--- Input data ---

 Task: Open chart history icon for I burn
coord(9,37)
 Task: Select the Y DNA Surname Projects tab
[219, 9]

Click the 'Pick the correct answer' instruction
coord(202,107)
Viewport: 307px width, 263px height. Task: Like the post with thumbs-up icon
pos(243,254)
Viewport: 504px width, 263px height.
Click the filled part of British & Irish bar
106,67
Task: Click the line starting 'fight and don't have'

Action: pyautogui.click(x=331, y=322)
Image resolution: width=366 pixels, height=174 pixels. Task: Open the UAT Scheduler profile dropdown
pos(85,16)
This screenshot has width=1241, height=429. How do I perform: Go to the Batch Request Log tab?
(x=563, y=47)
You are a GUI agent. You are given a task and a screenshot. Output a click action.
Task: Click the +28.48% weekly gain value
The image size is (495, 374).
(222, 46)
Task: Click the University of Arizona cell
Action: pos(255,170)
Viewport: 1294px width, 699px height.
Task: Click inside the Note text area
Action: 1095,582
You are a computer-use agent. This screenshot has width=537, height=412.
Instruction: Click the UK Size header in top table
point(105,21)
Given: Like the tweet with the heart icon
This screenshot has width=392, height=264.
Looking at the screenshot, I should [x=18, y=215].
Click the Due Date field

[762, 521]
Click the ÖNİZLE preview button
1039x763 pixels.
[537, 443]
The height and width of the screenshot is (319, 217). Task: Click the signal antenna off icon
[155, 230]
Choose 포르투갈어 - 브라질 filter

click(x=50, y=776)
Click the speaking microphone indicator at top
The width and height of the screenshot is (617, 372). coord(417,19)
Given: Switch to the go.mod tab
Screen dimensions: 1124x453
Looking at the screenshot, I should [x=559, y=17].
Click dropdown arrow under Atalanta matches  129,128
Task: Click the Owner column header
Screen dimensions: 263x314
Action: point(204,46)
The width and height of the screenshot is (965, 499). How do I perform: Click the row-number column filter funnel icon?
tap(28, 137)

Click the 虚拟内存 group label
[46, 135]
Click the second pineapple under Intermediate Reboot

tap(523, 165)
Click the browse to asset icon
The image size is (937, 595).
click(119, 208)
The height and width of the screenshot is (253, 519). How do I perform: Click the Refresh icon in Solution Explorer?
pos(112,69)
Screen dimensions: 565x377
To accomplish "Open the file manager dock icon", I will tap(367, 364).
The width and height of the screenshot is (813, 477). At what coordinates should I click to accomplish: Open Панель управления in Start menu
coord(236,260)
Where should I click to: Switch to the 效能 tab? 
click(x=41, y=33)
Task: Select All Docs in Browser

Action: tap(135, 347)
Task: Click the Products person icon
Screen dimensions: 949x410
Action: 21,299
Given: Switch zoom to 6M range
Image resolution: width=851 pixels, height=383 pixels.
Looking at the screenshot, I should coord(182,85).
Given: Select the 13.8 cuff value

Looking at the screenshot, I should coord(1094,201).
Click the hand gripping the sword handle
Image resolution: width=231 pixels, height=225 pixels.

---

§ Aim of the exercise: Exact copies of all the entries above are to be printed.

§ Problem solution:
 Task: Open chart history icon for I burn
coord(9,37)
 Task: Select the Y DNA Surname Projects tab
[219, 9]

Click the 'Pick the correct answer' instruction
coord(202,107)
Viewport: 307px width, 263px height. Task: Like the post with thumbs-up icon
pos(243,254)
Viewport: 504px width, 263px height.
Click the filled part of British & Irish bar
106,67
Task: Click the line starting 'fight and don't have'

Action: pyautogui.click(x=331, y=322)
Image resolution: width=366 pixels, height=174 pixels. Task: Open the UAT Scheduler profile dropdown
pos(85,16)
This screenshot has width=1241, height=429. How do I perform: Go to the Batch Request Log tab?
(x=563, y=47)
You are a GUI agent. You are given a task and a screenshot. Output a click action.
Task: Click the +28.48% weekly gain value
The image size is (495, 374).
(222, 46)
Task: Click the University of Arizona cell
Action: pos(255,170)
Viewport: 1294px width, 699px height.
Task: Click inside the Note text area
Action: 1095,582
You are a computer-use agent. This screenshot has width=537, height=412.
Instruction: Click the UK Size header in top table
point(105,21)
Given: Like the tweet with the heart icon
This screenshot has width=392, height=264.
Looking at the screenshot, I should [x=18, y=215].
Click the Due Date field

[762, 521]
Click the ÖNİZLE preview button
1039x763 pixels.
[537, 443]
The height and width of the screenshot is (319, 217). Task: Click the signal antenna off icon
[155, 230]
Choose 포르투갈어 - 브라질 filter

click(x=50, y=776)
Click the speaking microphone indicator at top
The width and height of the screenshot is (617, 372). coord(417,19)
Given: Switch to the go.mod tab
Screen dimensions: 1124x453
Looking at the screenshot, I should [x=559, y=17].
Click dropdown arrow under Atalanta matches  129,128
Task: Click the Owner column header
Screen dimensions: 263x314
Action: point(204,46)
The width and height of the screenshot is (965, 499). How do I perform: Click the row-number column filter funnel icon?
tap(28, 137)

Click the 虚拟内存 group label
[46, 135]
Click the second pineapple under Intermediate Reboot

tap(523, 165)
Click the browse to asset icon
The image size is (937, 595).
click(119, 208)
The height and width of the screenshot is (253, 519). How do I perform: Click the Refresh icon in Solution Explorer?
pos(112,69)
Screen dimensions: 565x377
To accomplish "Open the file manager dock icon", I will tap(367, 364).
The width and height of the screenshot is (813, 477). At what coordinates should I click to accomplish: Open Панель управления in Start menu
coord(236,260)
Where should I click to: Switch to the 效能 tab? 
click(x=41, y=33)
Task: Select All Docs in Browser

Action: tap(135, 347)
Task: Click the Products person icon
Screen dimensions: 949x410
Action: 21,299
Given: Switch zoom to 6M range
Image resolution: width=851 pixels, height=383 pixels.
Looking at the screenshot, I should coord(182,85).
Given: Select the 13.8 cuff value

Looking at the screenshot, I should coord(1094,201).
Click the hand gripping the sword handle
Image resolution: width=231 pixels, height=225 pixels.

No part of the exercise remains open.